You see, the kids and I were gone for 14 days. For 5 of the 14 days, Lee was also gone. For the remaining 9 days that he was home, he worked long hours which means our dog had the run of the joint for 14 DAYS.
And our house smelled like a dog had been living in it for 14 days. She’s a good dog so there were no accidents on the floor (bless her heart) but the house just smelled like a dog. And an old person…I don’t know what to think about that…
I don’t know how Lee survived because I could hardly breathe. The only room that didn’t suffocate me, thankfully, was my bedroom. And her bed is in our bedroom, which leads me to believe that when we’re away, she sets up shop in the living room.
But not on the furniture because she’s not allowed.
And I walked the length of my couch with my nose pressed to the fabric and my butt up in the air inhaling deeply just to make sure that she obeyed the rules while I was gone. Unless she figured out how to cover her tracks (which clearly, given the stench in the rest of the house, she has not), it appears that she is indeed staying off the couch.

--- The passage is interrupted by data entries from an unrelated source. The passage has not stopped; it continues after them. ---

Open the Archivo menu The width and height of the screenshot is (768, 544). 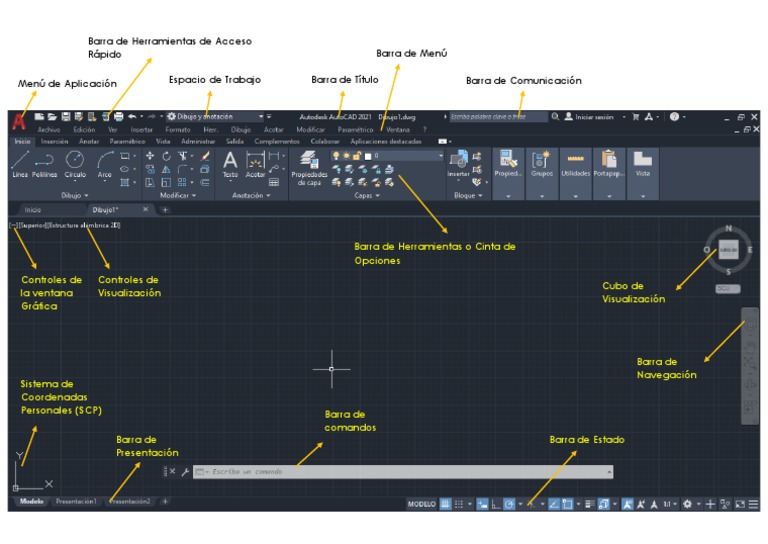click(x=49, y=130)
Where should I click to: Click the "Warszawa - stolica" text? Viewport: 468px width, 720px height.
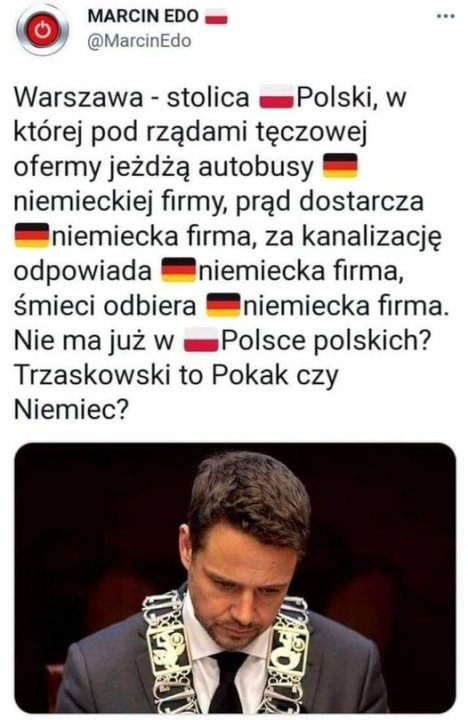click(132, 97)
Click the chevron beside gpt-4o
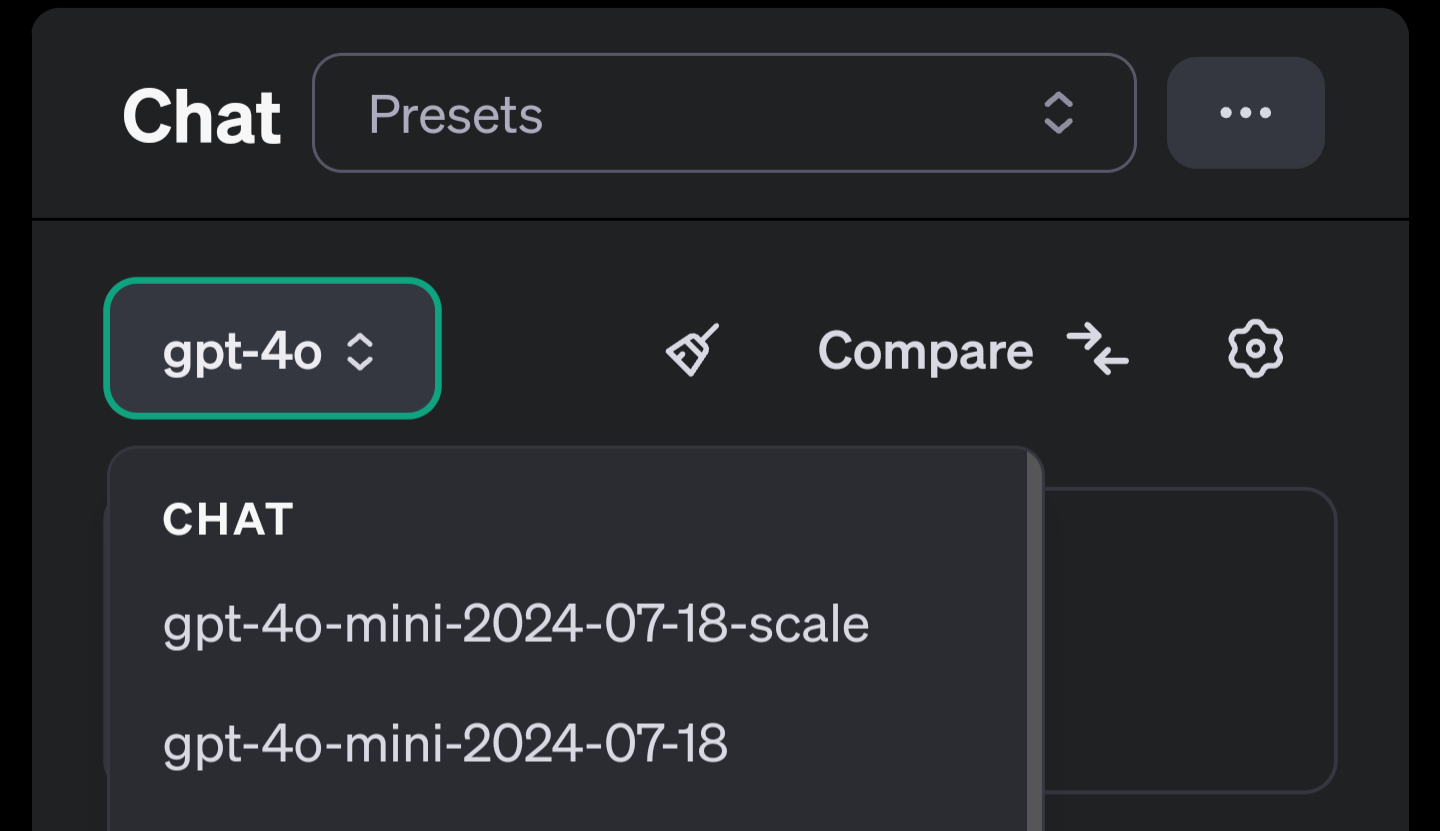The height and width of the screenshot is (831, 1440). click(360, 352)
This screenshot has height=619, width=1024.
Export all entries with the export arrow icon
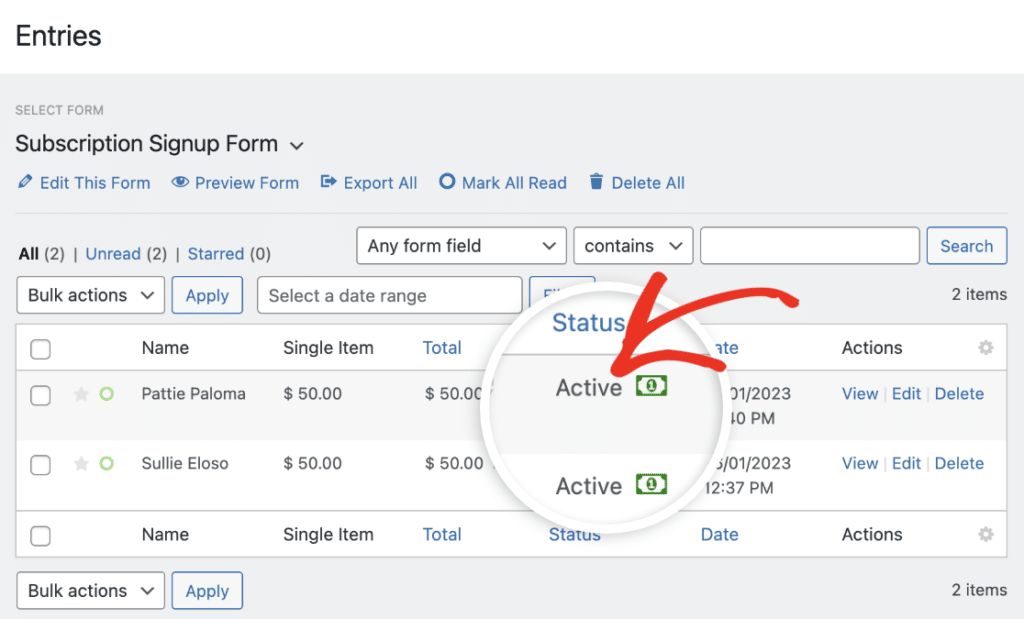329,183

So yesterday I hauled my kiddos to the store where I stocked up on Pine-Sol, Swiffer Wet Jets, Pledge, rags and food since my husband apparently lived on chips and salsa while we were gone. Since the weather here is still bizarrely beautiful, I opened the windows, kicked nudged the kids out the door and gave my house a good old fashioned scrubbing.
I think it helped a little. But only a little. Now I’m just paranoid. I keep rounding corners and sniffing the air (a bit like a dog myself) and I swear I still smell that oldladymustydog smell. Not that I think old ladies smell like musty dogs or anything. You know, it’s just sometimes – oh, never mind…
I think we need to get new carpet, really. But I don’t want to buy new carpet, because Lee and I are already talking about the trip we want to take next year for our 10th anniversary (it’s gonna be good), and I don’t want boring carpet to take the place of an awesome vacation. Is that so wrong?
Honestly, I’ve illuded to it before, but we really are thinking about giving our dog away. She’s a great dog – we seriously couldn’t have found a better family dog. She’s sweet, great with kids, fun, obedient, hardly eats anything at all, which means it costs next to nothing to keep her and so on and so on. The problem is that she is a bit needy. She requires a lot of attention – a lot more than we’re able to give her. And she’s extremely athletic and we don’t have time to give her the proper exercise.
In short, I feel like she’s leading a sad little life with us and would be better with a family that actually had the time for her.
But every time I think about giving her away I get cold feet. She has become a part of the family whether we like it or not and it breaks my heart to think of abandoning her.
So I’m not sure. If I knew I could find a home where she would be loved and well taken care of, I think I’d be able to do it – but I won’t just give her to anyone. And I refuse to take her to the pound. There’s no way I could live with that.
What do you think we should do? Should we tough it out and keep her with us or find her a new home? Ah! It’s a dilemma.